A second core idea is specialization over size. Bigger general models can reason well (and, goes without saying, likely cost more to run), but they do so by spending tokens on internal steps. A smaller, code-focused model trained on the right examples can generate correct SQL without the need for internal planning. Smaller models fit into faster memory, cost less to run, and deliver responses in tens of milliseconds rather than seconds.
To achieve that, you need large volumes of training data where correct SQL queries are paired with real inputs. During training, you use a stronger model as a “teacher” to generate high-confidence SQL for filtered and idealized schemas. Then you train the smaller “student” model on the full, complex schemas the business actually uses, forcing it to internalize how to ignore irrelevant tables and columns. The result is a model that inherently knows how to filter noise and generate correct queries, without runtime reasoning.
Improving quality here isn’t done by clever prompts or bigger models at runtime. It’s done with data scale and with careful alignment. After supervised learning, you can refine with a reward signal: did the generated query run and return the right result? This aligns the agent with the correct results and avoids hallucinations.
Architecture matters as much as model training.

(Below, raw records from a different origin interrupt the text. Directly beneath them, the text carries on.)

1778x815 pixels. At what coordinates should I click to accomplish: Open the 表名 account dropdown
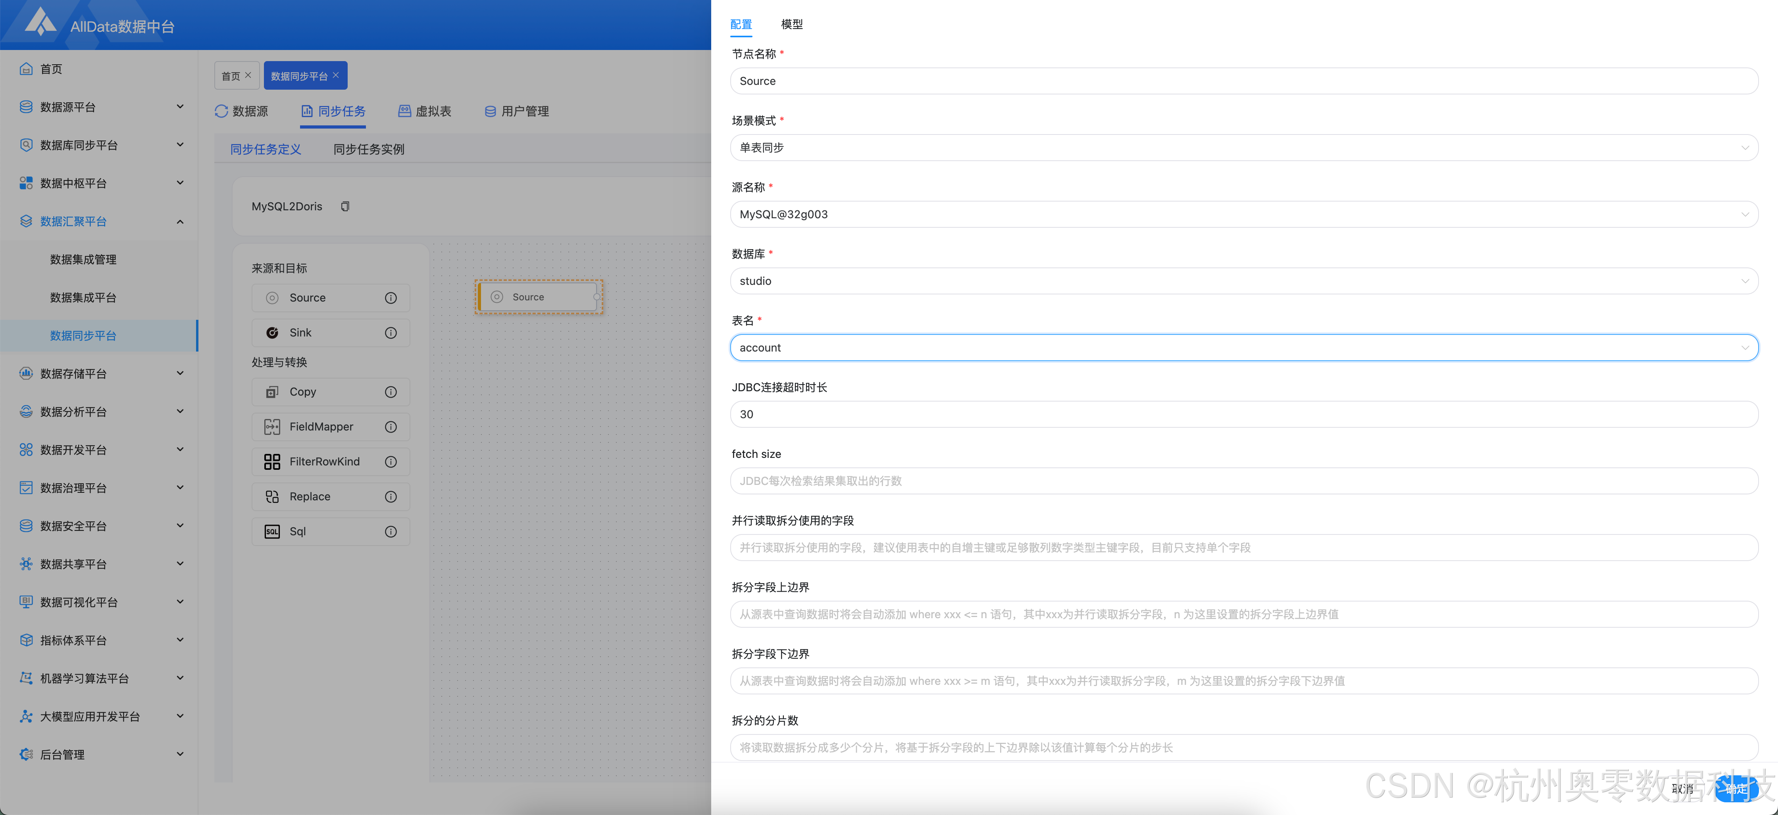[x=1243, y=348]
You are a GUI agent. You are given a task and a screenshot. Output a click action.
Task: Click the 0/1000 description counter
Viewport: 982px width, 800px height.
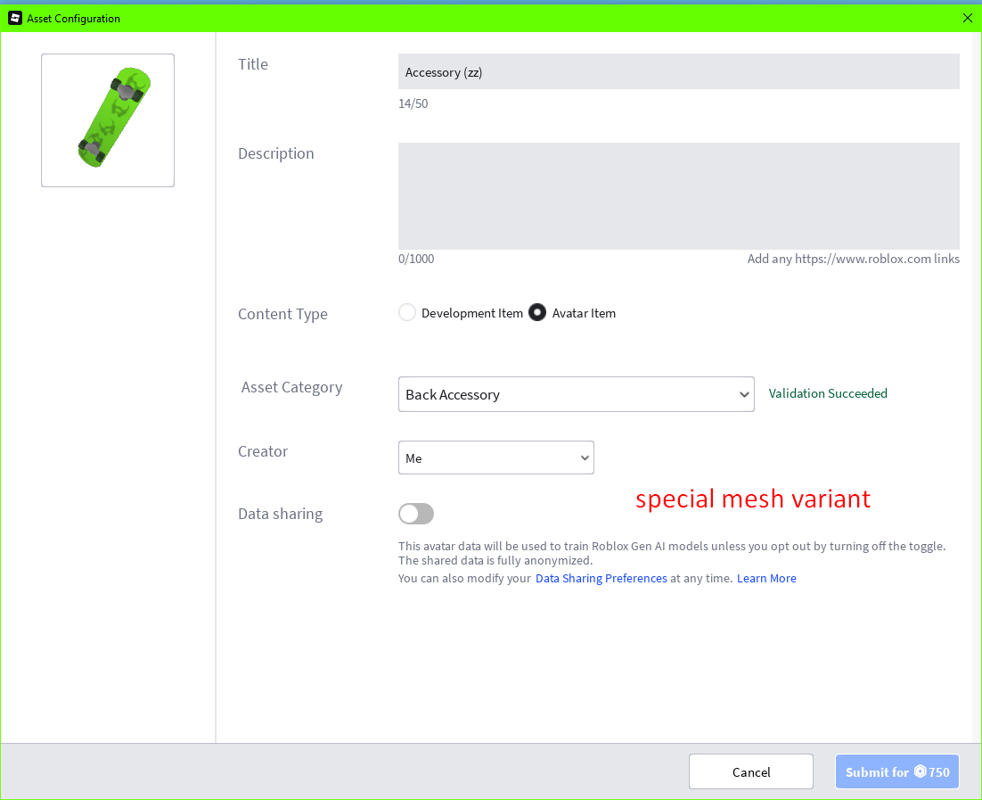pyautogui.click(x=415, y=259)
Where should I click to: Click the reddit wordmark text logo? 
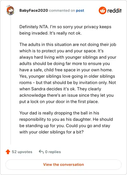(114, 10)
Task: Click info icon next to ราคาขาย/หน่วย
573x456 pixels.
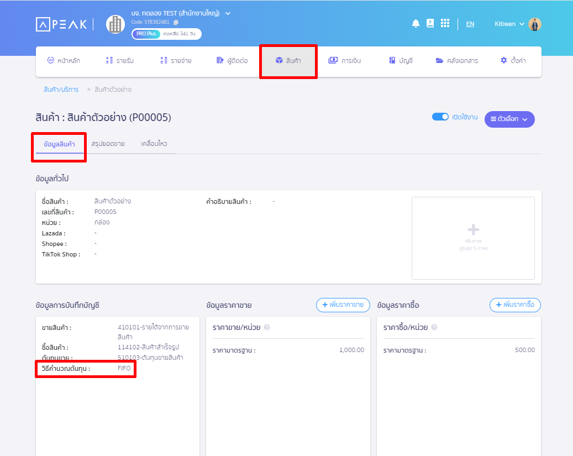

A fast retriever should identify relevant tables and columns in milliseconds before the model sees anything. The model itself should run on a filtered context. That pre-filtering removes noise rather than expecting the model to reason through noise. This separation of concerns is a familiar pattern: do the cheap work first, then let the trained model do the one thing it exists to do: generate the answer.
Once you have a small, specialized model, deployment options open up. You can quantize aggressively, run on inference engines optimized for single request latency, and colocate the model near the database. At that point, faster, more precise responses.
The speed problem is solved not at runtime, but through a combination of training choices and architecture. Internalize logic within the model, specialize and shrink models, separate schema work from answer generation, and optimize runtime to achieve the best combination of speed, cost, and accuracy.